On associe à Thomas Hobbes, un des grands penseurs du libéralisme, l’idée selon laquelle la nature humaine est fondamentalement mauvaise. Sans des mécanismes pour la contenir, cette essence sévirait sur le groupe, l’amenant à la destruction. Pour éviter ce problème majeur, une société fonctionnelle doit donc se doter de moyens coercitifs sans lesquels elle sombrerait assurément vers le chaos, voire l’anarchie !

 

Le début de la fin de l’ordre social

Si l’anarchisme et le libéralisme ont en commun certains grands principes du Siècle des Lumières, c’est toutefois sur la question du contrôle social qu’ils se distinguent le plus. L’influence de Hobbes sur la pensée libérale en est un exemple éloquent. Pour les tenants du libéralisme, une hiérarchie s’impose pour que se maintienne l’harmonie sociale, tandis que pour les anarchistes, c’est plutôt par le maintien de relations égalitaires que l’on vise ce même objectif. Pour le dire autrement, ces deux idéologies abordent la liberté de manière contraire à l’autre : la liberté des libéraux est essentiellement négative, tandis que celle des anarchistes est au contraire positive; la pensée libérale définit la liberté comme une absence de contraintes, tandis que celle des libertaires insiste plutôt sur la capacité à faire ou à créer de chacun et chacune. De même, dans notre société libérale, on conçoit difficilement que liberté et égalité puissent coexister, ce qui nous amène à toutes sortes de dérives abrutissantes dont l’équité n’est que la plus récente expression. Pour clore cet aparté sur l’égalité, j’ajouterai qu’il faut savoir distinguer « pareil » et « égal ».

Ce que je cherche à exposer ici est la chose suivante : formatée par le libéralisme, notre pensée amène ceux et celles n’étant pas versé-e-s dans les subversives écritures libertaires à concevoir l’absence de hiérarchies comme le début de la fin pour l’ordre social, et ce, qu’il s’agisse de gens de gauche ou de droite. On appellera alors aux dangers de suivre la « loi de la jungle », où le « plus fort » l’emporterait assurément. Notre culture populaire contemporaine est empreinte d’une crainte du dérapage social. En effet, les dystopies et autres genres nous permettant d’entrevoir un avenir différent de notre quotidien montrent sans arrêt diverses versions du cliché si magnifiquement passé à l’histoire de ces grands singes en compétition dans 2001 Odyssée de l’espace.

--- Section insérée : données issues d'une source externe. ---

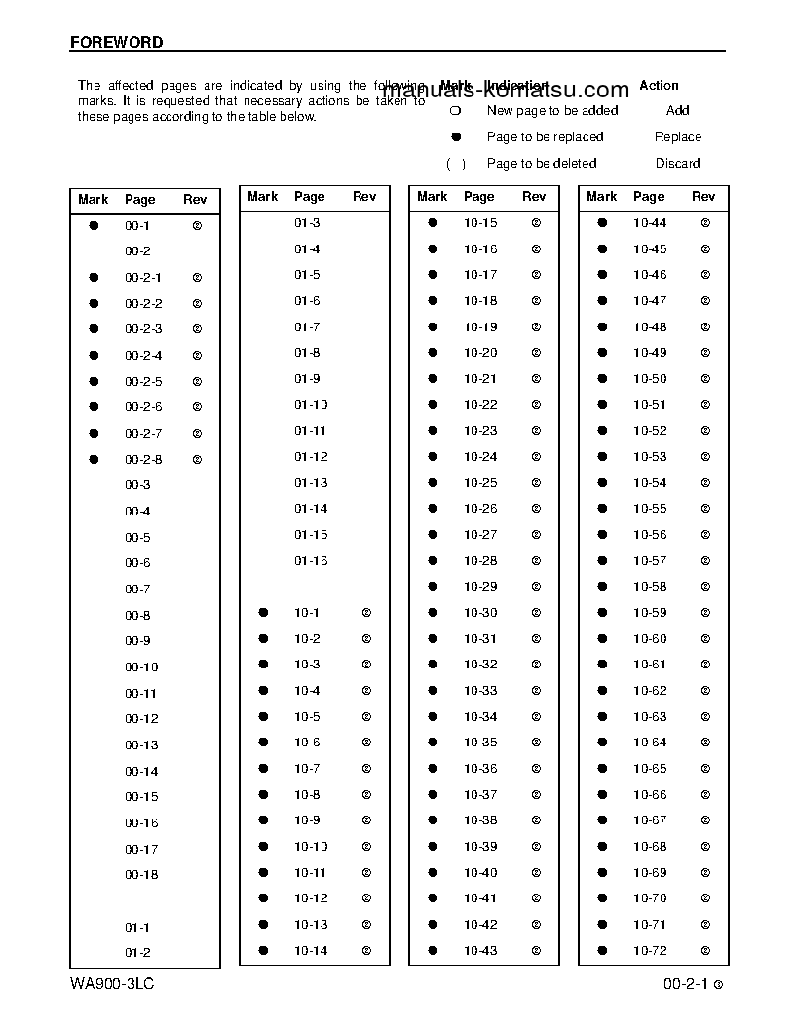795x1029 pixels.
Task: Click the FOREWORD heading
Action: (116, 43)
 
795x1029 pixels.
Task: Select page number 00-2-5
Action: (143, 382)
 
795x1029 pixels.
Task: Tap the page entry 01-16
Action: (311, 561)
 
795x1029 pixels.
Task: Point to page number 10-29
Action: (480, 587)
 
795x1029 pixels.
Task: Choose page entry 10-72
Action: (650, 951)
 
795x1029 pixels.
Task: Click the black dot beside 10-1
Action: (263, 613)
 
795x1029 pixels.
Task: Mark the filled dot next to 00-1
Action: (94, 225)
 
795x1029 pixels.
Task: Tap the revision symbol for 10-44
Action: (705, 223)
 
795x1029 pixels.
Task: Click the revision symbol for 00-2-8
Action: (197, 459)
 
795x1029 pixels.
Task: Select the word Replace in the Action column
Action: (678, 137)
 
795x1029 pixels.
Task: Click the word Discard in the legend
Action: (677, 164)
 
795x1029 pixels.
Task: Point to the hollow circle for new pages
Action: (454, 111)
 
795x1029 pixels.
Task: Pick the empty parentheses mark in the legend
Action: (455, 164)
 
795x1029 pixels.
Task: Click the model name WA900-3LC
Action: (112, 984)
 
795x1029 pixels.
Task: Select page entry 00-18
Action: (141, 875)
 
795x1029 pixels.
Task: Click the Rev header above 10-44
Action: (703, 197)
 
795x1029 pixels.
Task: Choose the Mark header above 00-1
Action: (94, 200)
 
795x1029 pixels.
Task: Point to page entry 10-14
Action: (311, 951)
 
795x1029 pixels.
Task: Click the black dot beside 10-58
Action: (602, 587)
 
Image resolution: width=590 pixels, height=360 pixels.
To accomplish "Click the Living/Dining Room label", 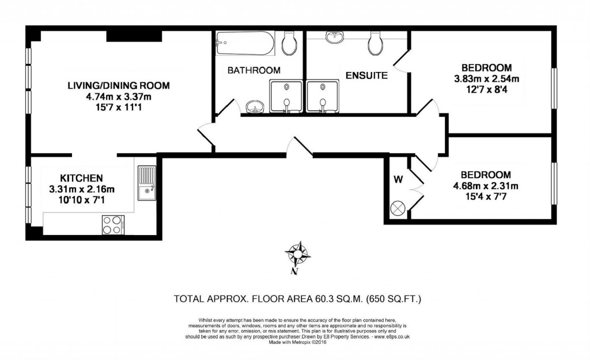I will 119,86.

Le roi de la colline sera celui (jamais celle) qui aura le plus gros bâton. Pour résumer, l’anarchie, selon l’adage populaire, c’est le chaos généré par l’absence du nécessaire contrôle social.

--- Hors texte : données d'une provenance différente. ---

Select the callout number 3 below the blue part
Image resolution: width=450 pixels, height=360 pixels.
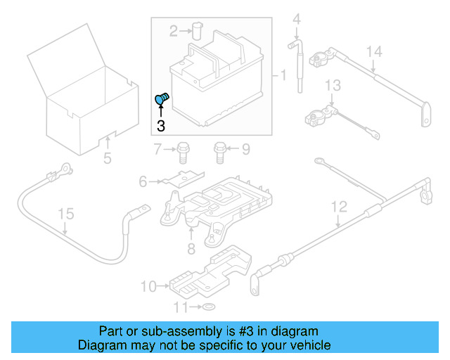click(161, 126)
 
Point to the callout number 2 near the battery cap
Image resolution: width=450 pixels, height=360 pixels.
click(174, 30)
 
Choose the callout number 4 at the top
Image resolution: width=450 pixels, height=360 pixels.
click(296, 18)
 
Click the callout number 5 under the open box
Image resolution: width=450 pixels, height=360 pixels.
click(107, 158)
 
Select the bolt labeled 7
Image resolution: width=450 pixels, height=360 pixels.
click(184, 150)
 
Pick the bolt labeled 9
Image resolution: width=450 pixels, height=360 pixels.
click(219, 150)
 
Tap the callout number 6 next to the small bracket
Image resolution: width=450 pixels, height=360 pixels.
click(143, 182)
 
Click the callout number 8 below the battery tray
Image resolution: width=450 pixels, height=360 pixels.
click(191, 248)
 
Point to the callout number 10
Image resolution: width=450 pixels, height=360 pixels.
click(148, 286)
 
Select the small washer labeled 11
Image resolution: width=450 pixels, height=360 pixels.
click(208, 308)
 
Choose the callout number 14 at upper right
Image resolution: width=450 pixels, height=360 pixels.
click(373, 51)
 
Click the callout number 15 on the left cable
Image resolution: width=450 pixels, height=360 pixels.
click(65, 214)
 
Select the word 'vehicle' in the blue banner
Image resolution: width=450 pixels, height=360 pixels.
click(311, 345)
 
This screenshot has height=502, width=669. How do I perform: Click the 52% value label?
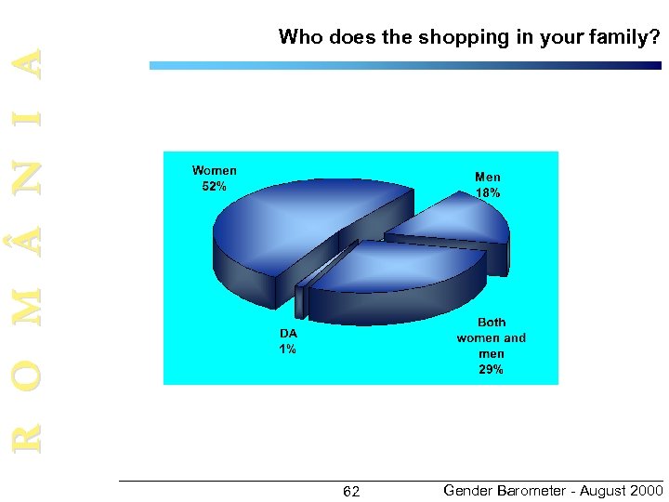[x=214, y=186]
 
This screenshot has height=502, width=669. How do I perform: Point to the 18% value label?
[x=488, y=192]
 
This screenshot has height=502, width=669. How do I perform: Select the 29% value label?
[x=491, y=369]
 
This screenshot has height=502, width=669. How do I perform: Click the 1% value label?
[x=288, y=349]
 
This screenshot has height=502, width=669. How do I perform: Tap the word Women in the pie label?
[x=215, y=170]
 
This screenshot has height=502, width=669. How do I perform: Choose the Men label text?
[x=488, y=177]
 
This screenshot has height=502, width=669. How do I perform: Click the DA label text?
[x=288, y=333]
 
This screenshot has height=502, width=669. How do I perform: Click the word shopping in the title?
[x=460, y=38]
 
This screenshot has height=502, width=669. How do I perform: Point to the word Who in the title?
[x=298, y=38]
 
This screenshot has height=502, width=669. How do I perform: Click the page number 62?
[x=351, y=491]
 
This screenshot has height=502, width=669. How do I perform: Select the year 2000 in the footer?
[x=646, y=490]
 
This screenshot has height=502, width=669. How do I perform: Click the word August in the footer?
[x=598, y=490]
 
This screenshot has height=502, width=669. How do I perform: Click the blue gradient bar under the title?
[x=405, y=66]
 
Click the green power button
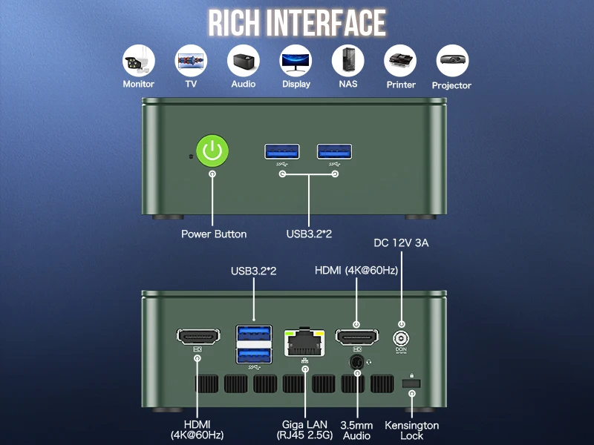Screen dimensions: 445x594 tap(213, 151)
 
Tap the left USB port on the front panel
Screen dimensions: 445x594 tap(281, 151)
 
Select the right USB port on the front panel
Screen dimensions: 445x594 tap(335, 151)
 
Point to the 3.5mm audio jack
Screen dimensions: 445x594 tap(357, 362)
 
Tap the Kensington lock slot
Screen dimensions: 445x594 tap(411, 383)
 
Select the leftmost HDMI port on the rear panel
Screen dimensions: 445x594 tap(198, 337)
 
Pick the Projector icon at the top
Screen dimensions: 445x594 tap(451, 61)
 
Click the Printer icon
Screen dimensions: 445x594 tap(400, 61)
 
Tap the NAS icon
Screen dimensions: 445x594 tap(347, 61)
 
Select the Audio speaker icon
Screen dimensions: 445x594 tap(243, 61)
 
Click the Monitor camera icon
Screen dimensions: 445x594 tap(138, 61)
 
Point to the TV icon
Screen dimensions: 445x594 tap(191, 61)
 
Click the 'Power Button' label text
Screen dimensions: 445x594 tap(214, 234)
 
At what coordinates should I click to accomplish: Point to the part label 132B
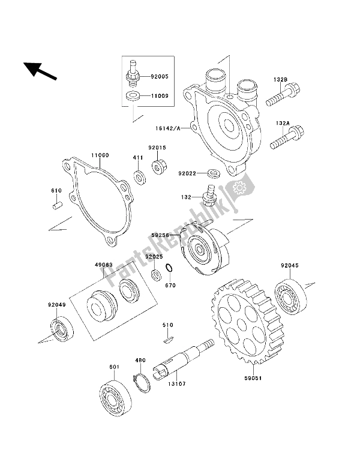click(x=283, y=79)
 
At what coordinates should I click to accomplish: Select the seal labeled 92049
click(x=61, y=329)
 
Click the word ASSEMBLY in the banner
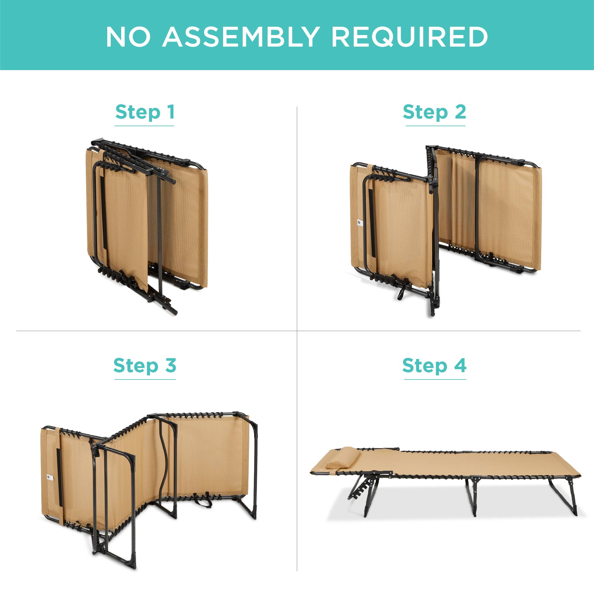239,37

Outre cet usage populaire du mot « anarchie », c’est-à-dire, lorsqu’on se met réellement à parler de l’anarchie et des anarchistes, on découvre que l’on n’est guère mieux servi-e-s. Comme l’a bien démontré Francis Dupuis-Déri dans un texte portant sur le traitement de l’anarchisme dans les médias de masse, l’observatrice critique et l’observateur sceptique auront l’embarras du choix devant les lieux communs qui servent de points de repère sur la question. Ainsi, il y a les traditionnels « fauteurs de trouble », ces « agents du chaos », « apolitiques » ou « sans foi ni loi » (celui-ci, avouons-le, est généralement vrai). À ceux-ci, on ajoute les désormais célèbres « casseurs », ces membres du groupuscule Black Block, dirigé par le chef des anarchistes, nul autre que l’organisateur d’émeutes par excellence, l’infâme Gabriel Nadeau-Dubois ! Non seulement la somme des affabulations sur les libertaires est-elle nulle en termes de cohérence, on y retrouve aussi tout ce qu’il faut pour camoufler la vérité à coups de tromperies, mensonges et autres démagogeries.

 

L’hégémonie libérale

Loi de la jungle, loi du plus fort, chacun pour-soi et autres lois du chaos et de l’âge sombre de l’humanité que l’on rappelle sans cesse sous la maxime sexiste : « là où il y a de l’homme il y a de l’hommerie » sont pourtant à cent mille lieues de l’anarchisme. Sans aller jusqu’à voiler les problèmes qui peuvent survenir au sein des milieux libertaires, notamment ceux dus à la prévalence du sexisme et de relations de pouvoir basées sur les performances militantes, je pense qu’il est fautif de rassembler tous ces maux sous le drapeau noir de l’anarchie. En fait, s’il y a une pensée politique par laquelle ils se propagent, c’est plutôt du côté du libéralisme et de sa version économique, le capitalisme, qu’il faut regarder. « Loi » de l’offre et de la demande rendues caduques par des oligopoles, externalisation de la destruction de la planète à des fins d’économie d’efforts, antisyndicalisme grossier, bâillonnement de la critique, répression et criminalisation de la dissidence, voire même assassinat d’opposants politiques : voilà diverses facettes de cette loi de la jungle, celle où les plus forts tirent profit de l’exploitation des plus démuni-e-s, des marginaux et des marginales et de ceux et celles qui comblent les strates inférieures de l’échelle sociale. C’est à la compétition inhérente au capitalisme qu’il faudrait accoler le vocable de « loi de la jungle », pas à l’anarchie. En effet, qu’y a-t-il de plus violent, de plus liberticide, mais de plus commun que de devoir notre survie à notre capacité à marcher sur autrui ?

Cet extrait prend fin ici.